REQUIRED WORK
Revise the listing below by changing every occurrence of "computer-use agent" to "screen navigation assistant". Keep all other text exactly as it is.

Data extracted from a collection
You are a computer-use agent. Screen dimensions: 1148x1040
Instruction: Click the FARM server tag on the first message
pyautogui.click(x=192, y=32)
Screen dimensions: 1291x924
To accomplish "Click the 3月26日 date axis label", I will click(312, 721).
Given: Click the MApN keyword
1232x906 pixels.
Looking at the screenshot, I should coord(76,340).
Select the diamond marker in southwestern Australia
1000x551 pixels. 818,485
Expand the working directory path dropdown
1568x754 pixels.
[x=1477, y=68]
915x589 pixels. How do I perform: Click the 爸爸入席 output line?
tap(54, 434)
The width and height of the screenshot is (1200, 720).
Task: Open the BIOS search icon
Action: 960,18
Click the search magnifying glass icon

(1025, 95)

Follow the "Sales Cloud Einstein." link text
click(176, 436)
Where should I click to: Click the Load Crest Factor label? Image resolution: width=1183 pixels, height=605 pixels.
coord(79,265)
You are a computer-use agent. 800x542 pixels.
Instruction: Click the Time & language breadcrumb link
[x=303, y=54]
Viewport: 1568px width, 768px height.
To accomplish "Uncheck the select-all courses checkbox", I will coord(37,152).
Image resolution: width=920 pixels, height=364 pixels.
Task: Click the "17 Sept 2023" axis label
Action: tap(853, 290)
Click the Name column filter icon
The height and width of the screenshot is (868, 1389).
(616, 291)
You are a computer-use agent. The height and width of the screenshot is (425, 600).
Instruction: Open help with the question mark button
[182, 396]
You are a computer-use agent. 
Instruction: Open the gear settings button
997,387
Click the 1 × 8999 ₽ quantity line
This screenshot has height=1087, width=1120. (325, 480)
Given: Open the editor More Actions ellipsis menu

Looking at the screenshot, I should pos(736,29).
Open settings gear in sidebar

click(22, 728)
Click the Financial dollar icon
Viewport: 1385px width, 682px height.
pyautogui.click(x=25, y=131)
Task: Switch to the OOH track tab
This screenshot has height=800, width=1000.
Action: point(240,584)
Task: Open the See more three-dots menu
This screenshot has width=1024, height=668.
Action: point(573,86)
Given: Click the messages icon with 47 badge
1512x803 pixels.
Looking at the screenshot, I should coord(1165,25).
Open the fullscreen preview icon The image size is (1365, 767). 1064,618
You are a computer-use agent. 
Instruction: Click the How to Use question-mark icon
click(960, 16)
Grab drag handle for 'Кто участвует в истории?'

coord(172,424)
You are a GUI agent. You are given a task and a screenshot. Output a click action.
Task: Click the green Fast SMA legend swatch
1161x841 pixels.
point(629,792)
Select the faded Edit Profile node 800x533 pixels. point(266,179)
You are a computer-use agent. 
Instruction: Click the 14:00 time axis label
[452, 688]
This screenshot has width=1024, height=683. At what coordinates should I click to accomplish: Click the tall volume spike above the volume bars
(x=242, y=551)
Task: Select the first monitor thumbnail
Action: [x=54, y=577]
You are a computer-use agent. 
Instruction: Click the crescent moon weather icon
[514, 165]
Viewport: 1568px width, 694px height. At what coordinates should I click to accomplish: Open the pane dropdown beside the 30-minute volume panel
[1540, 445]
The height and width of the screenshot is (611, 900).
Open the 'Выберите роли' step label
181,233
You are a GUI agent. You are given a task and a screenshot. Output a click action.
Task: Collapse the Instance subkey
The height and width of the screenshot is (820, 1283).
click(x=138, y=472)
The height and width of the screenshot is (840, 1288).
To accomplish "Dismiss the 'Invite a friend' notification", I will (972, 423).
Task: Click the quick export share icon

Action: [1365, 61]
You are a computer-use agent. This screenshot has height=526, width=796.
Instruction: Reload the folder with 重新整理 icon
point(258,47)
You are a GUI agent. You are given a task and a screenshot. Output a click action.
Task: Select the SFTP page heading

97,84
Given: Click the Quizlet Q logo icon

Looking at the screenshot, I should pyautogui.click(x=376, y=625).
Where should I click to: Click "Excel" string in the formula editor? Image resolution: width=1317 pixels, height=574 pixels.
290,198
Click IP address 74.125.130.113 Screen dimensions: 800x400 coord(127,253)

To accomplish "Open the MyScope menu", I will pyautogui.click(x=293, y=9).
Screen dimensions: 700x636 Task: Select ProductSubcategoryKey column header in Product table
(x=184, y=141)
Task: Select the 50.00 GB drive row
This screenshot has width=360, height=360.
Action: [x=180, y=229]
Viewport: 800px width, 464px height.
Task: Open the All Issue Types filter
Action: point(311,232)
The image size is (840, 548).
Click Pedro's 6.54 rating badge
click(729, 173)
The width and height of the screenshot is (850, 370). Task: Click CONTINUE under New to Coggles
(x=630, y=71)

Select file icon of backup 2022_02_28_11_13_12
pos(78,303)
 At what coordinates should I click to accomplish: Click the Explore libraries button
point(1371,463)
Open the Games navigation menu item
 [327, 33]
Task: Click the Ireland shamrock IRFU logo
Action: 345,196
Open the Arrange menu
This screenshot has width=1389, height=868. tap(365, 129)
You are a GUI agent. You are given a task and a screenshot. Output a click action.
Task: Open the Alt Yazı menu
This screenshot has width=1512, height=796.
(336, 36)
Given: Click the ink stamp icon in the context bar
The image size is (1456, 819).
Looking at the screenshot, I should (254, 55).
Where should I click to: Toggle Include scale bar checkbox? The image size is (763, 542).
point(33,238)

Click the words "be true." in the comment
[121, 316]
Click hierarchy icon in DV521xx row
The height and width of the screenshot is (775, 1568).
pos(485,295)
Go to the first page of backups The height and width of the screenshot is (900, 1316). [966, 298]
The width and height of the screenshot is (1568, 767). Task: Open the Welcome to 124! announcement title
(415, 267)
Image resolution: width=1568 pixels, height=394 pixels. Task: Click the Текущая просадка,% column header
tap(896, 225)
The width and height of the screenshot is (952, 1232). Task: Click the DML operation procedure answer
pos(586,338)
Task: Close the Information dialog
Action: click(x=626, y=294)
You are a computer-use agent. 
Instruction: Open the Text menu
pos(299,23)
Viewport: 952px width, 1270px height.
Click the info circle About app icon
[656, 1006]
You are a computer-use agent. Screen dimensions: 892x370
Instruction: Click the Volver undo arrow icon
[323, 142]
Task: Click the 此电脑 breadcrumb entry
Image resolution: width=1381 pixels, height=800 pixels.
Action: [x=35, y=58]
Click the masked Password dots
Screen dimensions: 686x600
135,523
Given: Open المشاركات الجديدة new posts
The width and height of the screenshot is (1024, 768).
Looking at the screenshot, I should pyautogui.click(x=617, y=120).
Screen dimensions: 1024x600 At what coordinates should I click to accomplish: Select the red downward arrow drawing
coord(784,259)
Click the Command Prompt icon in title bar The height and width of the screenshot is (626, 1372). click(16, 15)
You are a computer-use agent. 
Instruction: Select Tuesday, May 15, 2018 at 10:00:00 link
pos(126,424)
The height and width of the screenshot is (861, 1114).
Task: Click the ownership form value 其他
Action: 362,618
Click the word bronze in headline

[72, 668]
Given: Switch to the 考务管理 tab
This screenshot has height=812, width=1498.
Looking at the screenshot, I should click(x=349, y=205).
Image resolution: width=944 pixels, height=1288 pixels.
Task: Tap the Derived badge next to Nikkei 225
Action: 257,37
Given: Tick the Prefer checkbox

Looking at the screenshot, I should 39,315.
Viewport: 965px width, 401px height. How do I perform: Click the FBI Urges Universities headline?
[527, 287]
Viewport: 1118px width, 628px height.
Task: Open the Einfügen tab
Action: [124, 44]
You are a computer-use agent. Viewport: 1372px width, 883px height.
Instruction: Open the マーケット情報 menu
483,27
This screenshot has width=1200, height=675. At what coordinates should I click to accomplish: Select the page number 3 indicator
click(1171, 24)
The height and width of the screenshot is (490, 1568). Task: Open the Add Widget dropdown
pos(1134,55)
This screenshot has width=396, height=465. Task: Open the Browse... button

EXPECTED ANSWER
You are a screen navigation assistant. Screen dimensions: 1148x1040
Instruction: Click the FARM server tag on the first message
pyautogui.click(x=192, y=32)
Screen dimensions: 1291x924
To accomplish "Click the 3月26日 date axis label", I will click(312, 721).
Given: Click the MApN keyword
1232x906 pixels.
Looking at the screenshot, I should coord(76,340).
Select the diamond marker in southwestern Australia
1000x551 pixels. 818,485
Expand the working directory path dropdown
1568x754 pixels.
[x=1477, y=68]
915x589 pixels. How do I perform: Click the 爸爸入席 output line?
tap(54, 434)
The width and height of the screenshot is (1200, 720).
Task: Open the BIOS search icon
Action: 960,18
Click the search magnifying glass icon

(1025, 95)

Follow the "Sales Cloud Einstein." link text
click(176, 436)
Where should I click to: Click the Load Crest Factor label? Image resolution: width=1183 pixels, height=605 pixels.
coord(79,265)
You are a screen navigation assistant. 800x542 pixels.
Instruction: Click the Time & language breadcrumb link
[x=303, y=54]
Viewport: 1568px width, 768px height.
To accomplish "Uncheck the select-all courses checkbox", I will coord(37,152).
Image resolution: width=920 pixels, height=364 pixels.
Task: Click the "17 Sept 2023" axis label
Action: tap(853, 290)
Click the Name column filter icon
The height and width of the screenshot is (868, 1389).
(616, 291)
You are a screen navigation assistant. The height and width of the screenshot is (425, 600).
Instruction: Open help with the question mark button
[182, 396]
You are a screen navigation assistant. 
Instruction: Open the gear settings button
997,387
Click the 1 × 8999 ₽ quantity line
This screenshot has height=1087, width=1120. (325, 480)
Given: Open the editor More Actions ellipsis menu

Looking at the screenshot, I should pos(736,29).
Open settings gear in sidebar

click(22, 728)
Click the Financial dollar icon
Viewport: 1385px width, 682px height.
pyautogui.click(x=25, y=131)
Task: Switch to the OOH track tab
This screenshot has height=800, width=1000.
Action: point(240,584)
Task: Open the See more three-dots menu
This screenshot has width=1024, height=668.
Action: point(573,86)
Given: Click the messages icon with 47 badge
1512x803 pixels.
Looking at the screenshot, I should coord(1165,25).
Open the fullscreen preview icon The image size is (1365, 767). 1064,618
You are a screen navigation assistant. 
Instruction: Click the How to Use question-mark icon
click(960, 16)
Grab drag handle for 'Кто участвует в истории?'

coord(172,424)
You are a GUI agent. You are given a task and a screenshot. Output a click action.
Task: Click the green Fast SMA legend swatch
1161x841 pixels.
point(629,792)
Select the faded Edit Profile node 800x533 pixels. point(266,179)
You are a screen navigation assistant. 
Instruction: Click the 14:00 time axis label
[452, 688]
This screenshot has width=1024, height=683. At what coordinates should I click to accomplish: Click the tall volume spike above the volume bars
(x=242, y=551)
Task: Select the first monitor thumbnail
Action: [x=54, y=577]
You are a screen navigation assistant. 
Instruction: Click the crescent moon weather icon
[514, 165]
Viewport: 1568px width, 694px height. At what coordinates should I click to accomplish: Open the pane dropdown beside the 30-minute volume panel
[1540, 445]
The height and width of the screenshot is (611, 900).
Open the 'Выберите роли' step label
181,233
You are a GUI agent. You are given a task and a screenshot. Output a click action.
Task: Collapse the Instance subkey
The height and width of the screenshot is (820, 1283).
click(x=138, y=472)
The height and width of the screenshot is (840, 1288).
To accomplish "Dismiss the 'Invite a friend' notification", I will (972, 423).
Task: Click the quick export share icon

Action: [1365, 61]
You are a screen navigation assistant. This screenshot has height=526, width=796.
Instruction: Reload the folder with 重新整理 icon
point(258,47)
You are a GUI agent. You are given a task and a screenshot. Output a click action.
Task: Select the SFTP page heading

97,84
Given: Click the Quizlet Q logo icon

Looking at the screenshot, I should pyautogui.click(x=376, y=625).
Where should I click to: Click "Excel" string in the formula editor? Image resolution: width=1317 pixels, height=574 pixels.
290,198
Click IP address 74.125.130.113 Screen dimensions: 800x400 coord(127,253)

To accomplish "Open the MyScope menu", I will pyautogui.click(x=293, y=9).
Screen dimensions: 700x636 Task: Select ProductSubcategoryKey column header in Product table
(x=184, y=141)
Task: Select the 50.00 GB drive row
This screenshot has width=360, height=360.
Action: [x=180, y=229]
Viewport: 800px width, 464px height.
Task: Open the All Issue Types filter
Action: point(311,232)
The image size is (840, 548).
Click Pedro's 6.54 rating badge
click(729, 173)
The width and height of the screenshot is (850, 370). Task: Click CONTINUE under New to Coggles
(x=630, y=71)

Select file icon of backup 2022_02_28_11_13_12
pos(78,303)
 At what coordinates should I click to accomplish: Click the Explore libraries button
point(1371,463)
Open the Games navigation menu item
 [327, 33]
Task: Click the Ireland shamrock IRFU logo
Action: 345,196
Open the Arrange menu
This screenshot has width=1389, height=868. tap(365, 129)
You are a GUI agent. You are given a task and a screenshot. Output a click action.
Task: Open the Alt Yazı menu
This screenshot has width=1512, height=796.
(336, 36)
Given: Click the ink stamp icon in the context bar
The image size is (1456, 819).
Looking at the screenshot, I should (254, 55).
Where should I click to: Toggle Include scale bar checkbox? The image size is (763, 542).
point(33,238)

Click the words "be true." in the comment
[121, 316]
Click hierarchy icon in DV521xx row
The height and width of the screenshot is (775, 1568).
pos(485,295)
Go to the first page of backups The height and width of the screenshot is (900, 1316). [966, 298]
The width and height of the screenshot is (1568, 767). Task: Open the Welcome to 124! announcement title
(415, 267)
Image resolution: width=1568 pixels, height=394 pixels. Task: Click the Текущая просадка,% column header
tap(896, 225)
The width and height of the screenshot is (952, 1232). Task: Click the DML operation procedure answer
pos(586,338)
Task: Close the Information dialog
Action: click(x=626, y=294)
You are a screen navigation assistant. 
Instruction: Open the Text menu
pos(299,23)
Viewport: 952px width, 1270px height.
Click the info circle About app icon
[656, 1006]
You are a screen navigation assistant. Screen dimensions: 892x370
Instruction: Click the Volver undo arrow icon
[323, 142]
Task: Click the 此电脑 breadcrumb entry
Image resolution: width=1381 pixels, height=800 pixels.
Action: [x=35, y=58]
Click the masked Password dots
Screen dimensions: 686x600
135,523
Given: Open المشاركات الجديدة new posts
The width and height of the screenshot is (1024, 768).
Looking at the screenshot, I should pyautogui.click(x=617, y=120).
Screen dimensions: 1024x600 At what coordinates should I click to accomplish: Select the red downward arrow drawing
coord(784,259)
Click the Command Prompt icon in title bar The height and width of the screenshot is (626, 1372). click(16, 15)
You are a screen navigation assistant. 
Instruction: Select Tuesday, May 15, 2018 at 10:00:00 link
pos(126,424)
The height and width of the screenshot is (861, 1114).
Task: Click the ownership form value 其他
Action: 362,618
Click the word bronze in headline

[72, 668]
Given: Switch to the 考务管理 tab
This screenshot has height=812, width=1498.
Looking at the screenshot, I should click(x=349, y=205).
Image resolution: width=944 pixels, height=1288 pixels.
Task: Tap the Derived badge next to Nikkei 225
Action: 257,37
Given: Tick the Prefer checkbox

Looking at the screenshot, I should 39,315.
Viewport: 965px width, 401px height. How do I perform: Click the FBI Urges Universities headline?
[527, 287]
Viewport: 1118px width, 628px height.
Task: Open the Einfügen tab
Action: [124, 44]
You are a screen navigation assistant. Viewport: 1372px width, 883px height.
Instruction: Open the マーケット情報 menu
483,27
This screenshot has width=1200, height=675. At what coordinates should I click to accomplish: Select the page number 3 indicator
click(1171, 24)
The height and width of the screenshot is (490, 1568). Task: Open the Add Widget dropdown
pos(1134,55)
This screenshot has width=396, height=465. Task: Open the Browse... button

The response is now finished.